◆ **TASK MATERIAL**
————

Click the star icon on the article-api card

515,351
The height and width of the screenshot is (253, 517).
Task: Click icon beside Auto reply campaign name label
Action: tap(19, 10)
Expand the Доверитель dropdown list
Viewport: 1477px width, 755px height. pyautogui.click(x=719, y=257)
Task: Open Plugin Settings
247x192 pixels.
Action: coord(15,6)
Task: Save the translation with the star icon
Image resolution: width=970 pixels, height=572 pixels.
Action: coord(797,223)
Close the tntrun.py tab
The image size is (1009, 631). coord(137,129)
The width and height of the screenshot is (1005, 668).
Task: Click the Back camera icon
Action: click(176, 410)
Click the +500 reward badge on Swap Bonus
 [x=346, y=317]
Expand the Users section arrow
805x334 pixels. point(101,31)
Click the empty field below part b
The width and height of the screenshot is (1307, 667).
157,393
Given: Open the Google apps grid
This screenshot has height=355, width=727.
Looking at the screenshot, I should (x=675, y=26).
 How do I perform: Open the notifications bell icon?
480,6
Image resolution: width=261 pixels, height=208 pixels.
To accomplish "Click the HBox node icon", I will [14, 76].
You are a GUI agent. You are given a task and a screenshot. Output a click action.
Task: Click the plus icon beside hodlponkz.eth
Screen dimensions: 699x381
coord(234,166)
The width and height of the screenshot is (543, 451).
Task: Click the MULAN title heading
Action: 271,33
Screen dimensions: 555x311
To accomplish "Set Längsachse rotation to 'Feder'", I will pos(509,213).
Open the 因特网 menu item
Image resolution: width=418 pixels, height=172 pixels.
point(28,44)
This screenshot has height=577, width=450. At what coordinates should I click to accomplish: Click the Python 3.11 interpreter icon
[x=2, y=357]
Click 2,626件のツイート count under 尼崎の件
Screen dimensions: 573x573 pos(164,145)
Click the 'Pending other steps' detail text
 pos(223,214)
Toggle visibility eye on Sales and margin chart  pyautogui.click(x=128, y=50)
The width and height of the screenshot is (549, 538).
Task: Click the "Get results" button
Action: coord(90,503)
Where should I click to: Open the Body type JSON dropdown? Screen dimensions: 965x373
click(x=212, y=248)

————

◆ **WHAT YOU NEED TO DO**
Send back the lines of the records word for word, from the very first through the line containing "Task: Click the plus".

◆ **ANSWER TO THIS PROBLEM**
Click the star icon on the article-api card

515,351
The height and width of the screenshot is (253, 517).
Task: Click icon beside Auto reply campaign name label
Action: tap(19, 10)
Expand the Доверитель dropdown list
Viewport: 1477px width, 755px height. pyautogui.click(x=719, y=257)
Task: Open Plugin Settings
247x192 pixels.
Action: coord(15,6)
Task: Save the translation with the star icon
Image resolution: width=970 pixels, height=572 pixels.
Action: coord(797,223)
Close the tntrun.py tab
The image size is (1009, 631). coord(137,129)
The width and height of the screenshot is (1005, 668).
Task: Click the Back camera icon
Action: click(176, 410)
Click the +500 reward badge on Swap Bonus
 [x=346, y=317]
Expand the Users section arrow
805x334 pixels. point(101,31)
Click the empty field below part b
The width and height of the screenshot is (1307, 667).
157,393
Given: Open the Google apps grid
This screenshot has height=355, width=727.
Looking at the screenshot, I should (x=675, y=26).
 How do I perform: Open the notifications bell icon?
480,6
Image resolution: width=261 pixels, height=208 pixels.
To accomplish "Click the HBox node icon", I will [14, 76].
You are a GUI agent. You are given a task and a screenshot. Output a click action.
Task: Click the plus icon beside hodlponkz.eth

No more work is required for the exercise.